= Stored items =
....

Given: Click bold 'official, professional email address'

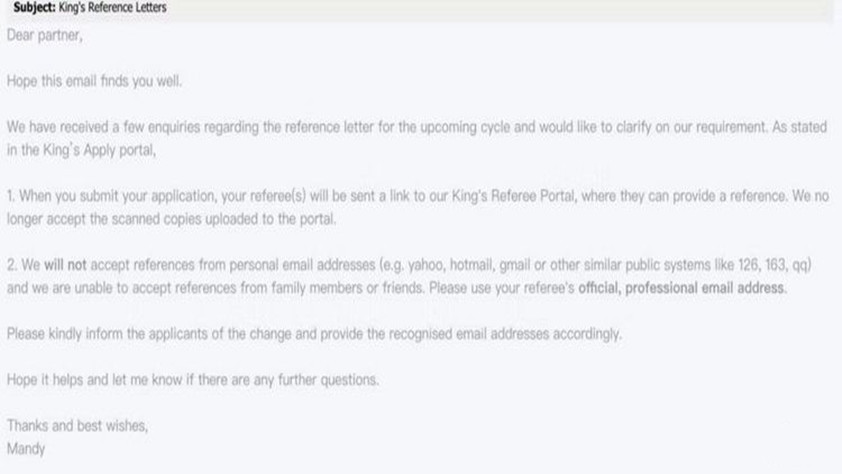Looking at the screenshot, I should tap(681, 288).
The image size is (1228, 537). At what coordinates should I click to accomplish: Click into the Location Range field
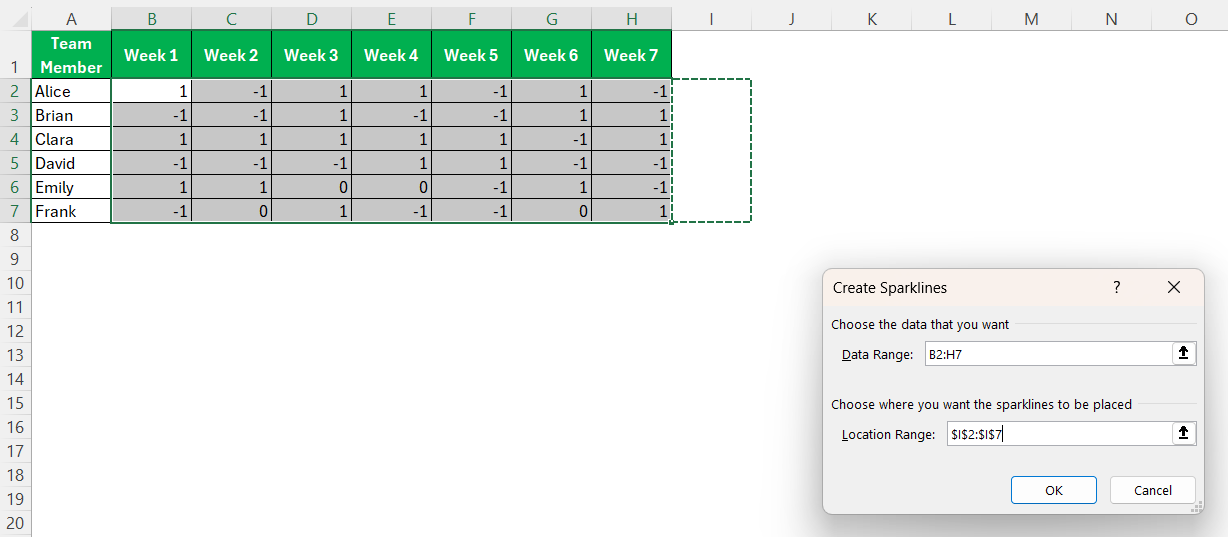(x=1059, y=433)
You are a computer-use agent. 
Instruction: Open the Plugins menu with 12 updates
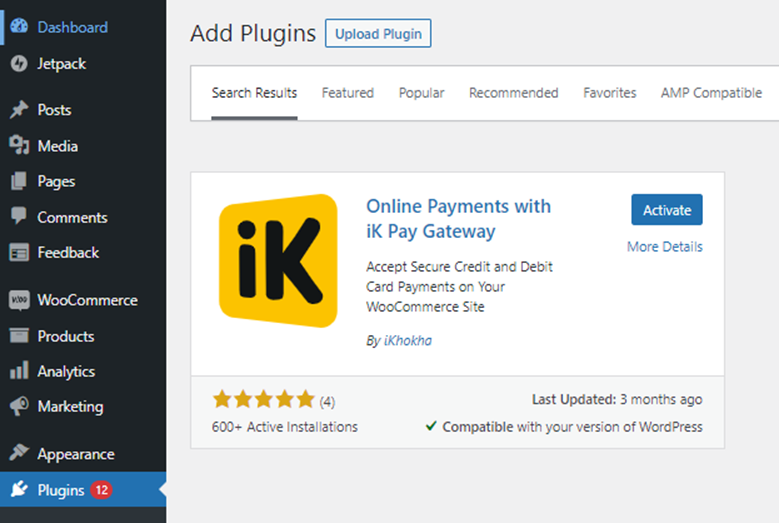pyautogui.click(x=61, y=490)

....

= Task directions =
Update all of the entries above by replacing "Plugins" with "Extensions" and leaving everything else unchanged. Omit the pictures from your response.

= Output for this task =
Given: Click bold 'official, professional email address'

Looking at the screenshot, I should tap(681, 288).
The image size is (1228, 537). At what coordinates should I click to accomplish: Click into the Location Range field
(x=1059, y=433)
You are a computer-use agent. 
Instruction: Open the Extensions menu with 12 updates
pyautogui.click(x=61, y=490)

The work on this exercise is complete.